All of these parts are made from brass except the two ground silver steel location pins seen in the centre of the photograph. Side bars are 1” x 1/4” brass bar. when reviewing the original 1832 plans I wondered why the bases of the side bars were flat - see below - now I know: It will not stand upright during assembly if they aren’t!
April 2018 Update:
In September 2015 the author started to construct a full-size metal functional replica of William Kennish’s Marine Theodolite. What is most exciting about this activity - effectively experimental industrial archeology - is that it is actually being undertaken at the William Kennish Engineering Centre workshops by way of Night School / Evening classes! This is only 18 x 3 hours per year!
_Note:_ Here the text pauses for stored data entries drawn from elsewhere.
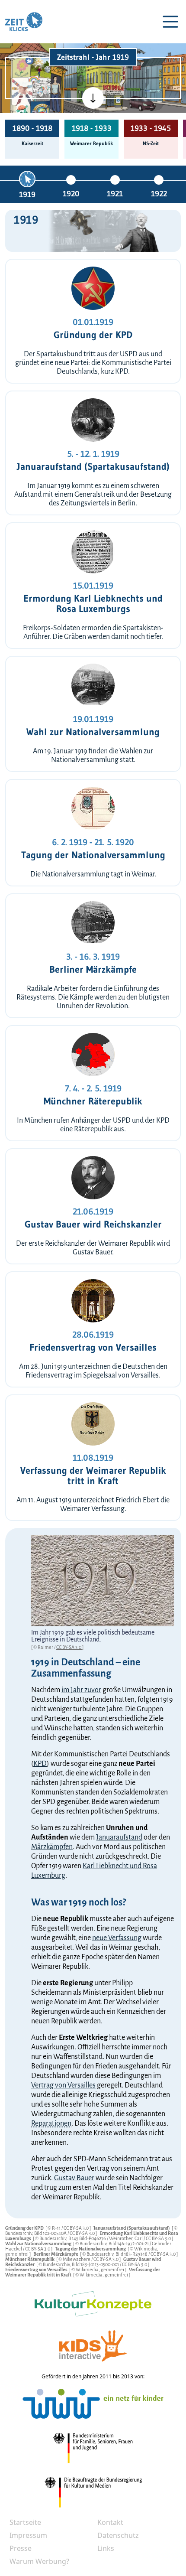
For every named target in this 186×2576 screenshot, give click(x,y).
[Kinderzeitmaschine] (41, 66)
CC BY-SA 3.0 (69, 1647)
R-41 (56, 2228)
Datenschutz (118, 2535)
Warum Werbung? (39, 2561)
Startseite (25, 2522)
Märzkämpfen (52, 1847)
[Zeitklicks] (23, 21)
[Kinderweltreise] (40, 111)
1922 (159, 194)
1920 (71, 194)
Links (105, 2548)
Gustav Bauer (74, 2178)
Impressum (28, 2535)
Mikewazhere (77, 2259)
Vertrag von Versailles (63, 2085)
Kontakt (110, 2522)
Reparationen (51, 2123)
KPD (40, 1764)
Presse (21, 2548)
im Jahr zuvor (81, 1690)
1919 (27, 194)
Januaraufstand (119, 1837)
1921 (115, 194)
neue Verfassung (116, 1938)
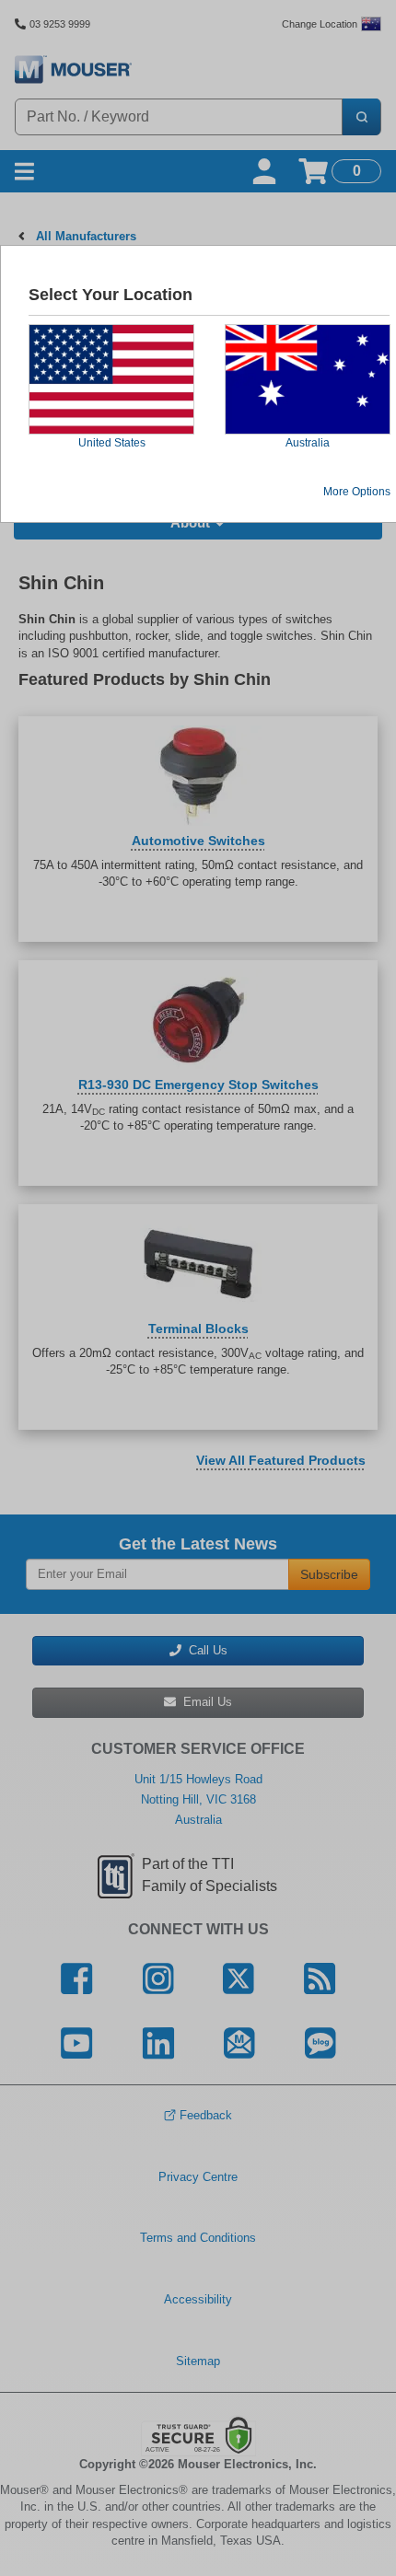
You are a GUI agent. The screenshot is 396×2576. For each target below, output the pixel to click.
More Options (356, 491)
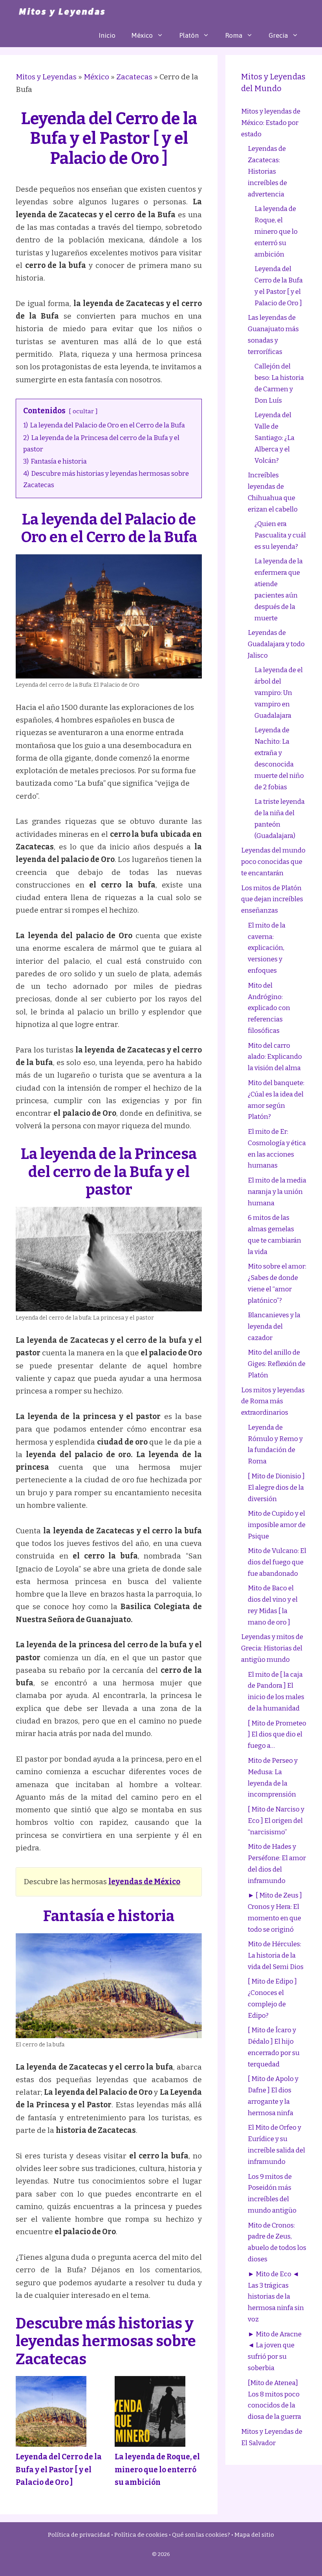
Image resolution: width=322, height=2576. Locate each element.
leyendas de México (144, 1881)
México (142, 35)
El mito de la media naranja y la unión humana (277, 1191)
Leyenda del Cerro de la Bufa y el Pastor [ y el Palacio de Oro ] (59, 2469)
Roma (233, 35)
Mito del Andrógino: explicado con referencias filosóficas (269, 1008)
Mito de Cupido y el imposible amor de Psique (277, 1524)
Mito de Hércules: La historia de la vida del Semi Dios (276, 1955)
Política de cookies (141, 2534)
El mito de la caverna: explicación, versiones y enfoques (266, 948)
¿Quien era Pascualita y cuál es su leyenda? (280, 535)
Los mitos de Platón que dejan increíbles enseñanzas (272, 899)
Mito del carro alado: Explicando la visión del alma (275, 1057)
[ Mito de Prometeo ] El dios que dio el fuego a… (277, 1734)
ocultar (83, 411)
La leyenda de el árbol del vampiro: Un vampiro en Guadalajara (278, 693)
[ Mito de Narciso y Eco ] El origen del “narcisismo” (276, 1820)
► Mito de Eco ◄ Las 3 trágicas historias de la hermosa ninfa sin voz (276, 2297)
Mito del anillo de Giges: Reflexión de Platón (277, 1363)
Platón (189, 35)
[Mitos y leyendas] (61, 12)
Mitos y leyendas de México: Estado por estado (270, 122)
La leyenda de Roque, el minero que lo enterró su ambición (157, 2469)
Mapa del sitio (254, 2534)
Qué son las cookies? (201, 2534)
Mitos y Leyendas (46, 76)
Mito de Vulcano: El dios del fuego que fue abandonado (277, 1562)
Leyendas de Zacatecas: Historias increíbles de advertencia (267, 171)
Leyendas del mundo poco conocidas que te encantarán (273, 861)
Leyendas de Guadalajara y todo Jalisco (276, 644)
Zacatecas (134, 76)
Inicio (107, 35)
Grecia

The modern CAD (Computer Aided Design) model rendered as figure 96 on page 182 of the book is actually a fully designed Solidworks CAD model of approximately 50 components. To give an indication of scale, the counterbalance ball is approximately 2” or 50mm in diameter. The vertical support post is 1¼” square.
This scale was based upon the sizes of existing marine navigational instruments and telescopes of the period which are on display at the National Maritime Museum, London.
As this model is developed further photographs will be added and the viewer can compare these parts with the images on this site or in the book of the first version of the Marine Theodolite, which was detailed to the Society of Arts, Manufactures and Commerce in 1828 (published in 1832).
Full-size Replica Functional Marine Theodolite
Work completed up to Spring 2019
This part of the web site has also been updated to now show the development of the full-size working replica Kennish Marine Theodolite over the intervening years.
Each winter and spring term was 9 evenings of 3 hours - so 54 hours work per year.
Time expended to date approximately 270 hours.